About this exercise ▸ Skip every picture, then write out exactly the lines of the listing below from the line that contains "You are a GUI" through the final line.

Extracted entries ▸
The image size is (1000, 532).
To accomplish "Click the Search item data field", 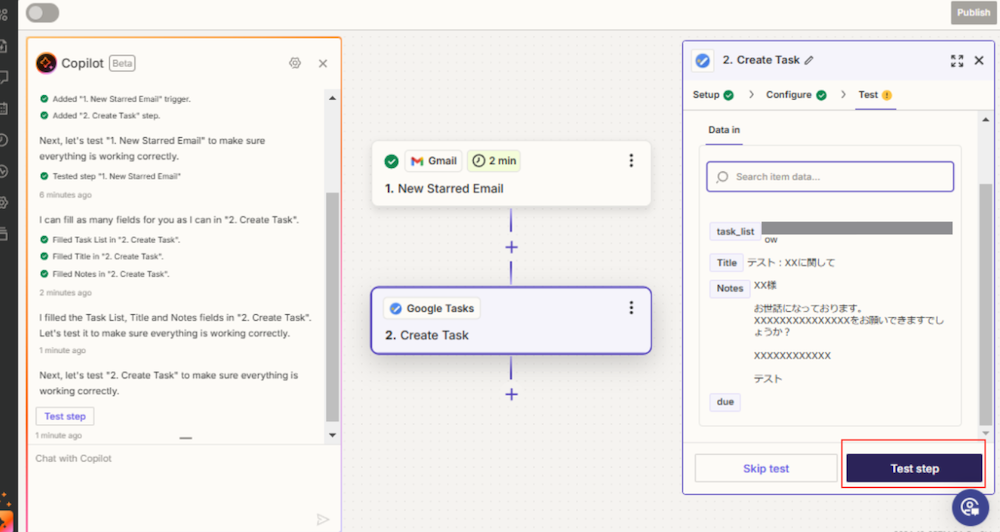I will (x=830, y=177).
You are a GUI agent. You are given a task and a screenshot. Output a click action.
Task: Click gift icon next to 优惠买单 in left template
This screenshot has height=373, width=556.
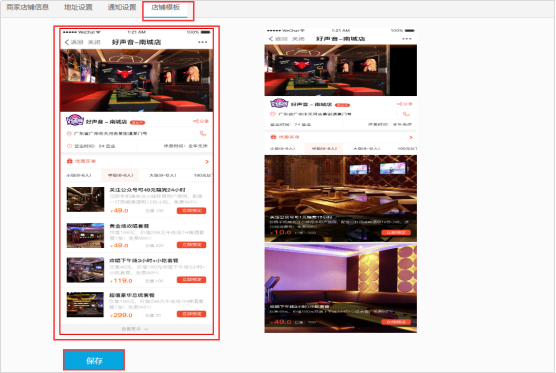pyautogui.click(x=70, y=161)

Answer section ▸
You are a GUI agent. You are given a task and a screenshot. Output a click action.
Task: Click gift icon next to 优惠买单 in left template
This screenshot has height=373, width=556.
pyautogui.click(x=70, y=161)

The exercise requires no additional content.